Фрагмент текста -

--------------------

На сегодняшний день мы имеем доминирующую тенденцию во всем искусстве – это entertainment и гедонизм. Entertainment общего плана рассчитан на массу, а тонкие гедонистические изыски рассчитаны на элиту. Другое дело, что все эти пласты не отмирают, а рекомбинируются и в разных компонентах выходят наружу, но доминирующая тенденция искривляет их согласно своей потребности и своей интенции как некая точка тяготения.

Литература требовала минимальных затрат и усилий для коммуникации и неких интеллигибельных постижений, слово было в обиходе у каждого. В то же время музыкальное и изобразительное искусство требовало тренажа и неких трудовых усилий, которые были не в чести у элиты. В чести были воинские занятия, требующие тренажа – это фехтование, скачки, занятия литературой. Потом в этот компендиум необходимых занятий вошло музицирование, но не изобразительное искусство и не проза: поэзия, музыка, фехтование, скачки и все, связанное с лошадью – атавизмы прежних занятий воинской элиты. Когда пришло массовое общество, оказалось, что литература в ее радикальной и интеллектуальной части апеллировала к определенной структуре классового общества, но она не могла вписаться в рынок, в отличие от много другого, по той причине, что там нет конкретно сделанного товара, чтобы ценился отдельный объект. Литература вписалась в рынок только тиражами. Литератору, чтобы ему, во-первых, экономически выжить в условиях массового потребления, а во-вторых, быть активным агентом в рыночном обществе, а не паразитом, пользующимся всякими грантами, премиями, стипендиями, нужен тираж миллион экземпляров. Никакие радикальные эксперименты в области литературы на это претендовать не могут, да и поэзия оказалась, в общем-то, неспособной выдержать конкуренцию с другим рыночным товаром.

--------------------

Исходные данные -
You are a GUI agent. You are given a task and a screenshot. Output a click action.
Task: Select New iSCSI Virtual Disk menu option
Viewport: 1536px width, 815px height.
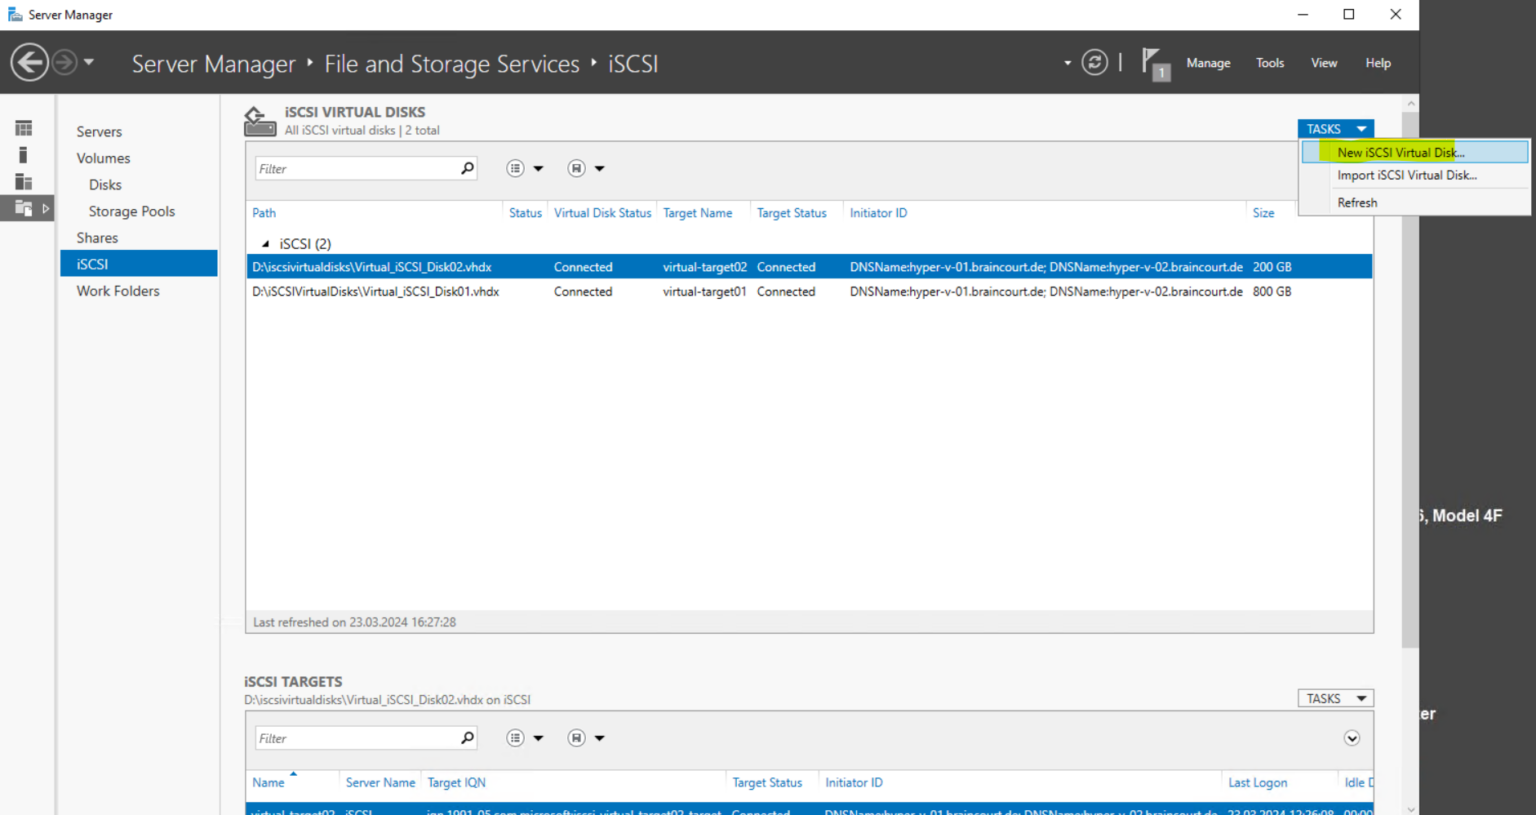coord(1400,152)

--------------------

Задание -
Процитируйте дословно отрывок из текста об искусстве и рынке, от «На сегодняшний день» до «некая точка тяготения.» включительно.

Ответ к заданию -
На сегодняшний день мы имеем доминирующую тенденцию во всем искусстве – это entertainment и гедонизм. Entertainment общего плана рассчитан на массу, а тонкие гедонистические изыски рассчитаны на элиту. Другое дело, что все эти пласты не отмирают, а рекомбинируются и в разных компонентах выходят наружу, но доминирующая тенденция искривляет их согласно своей потребности и своей интенции как некая точка тяготения.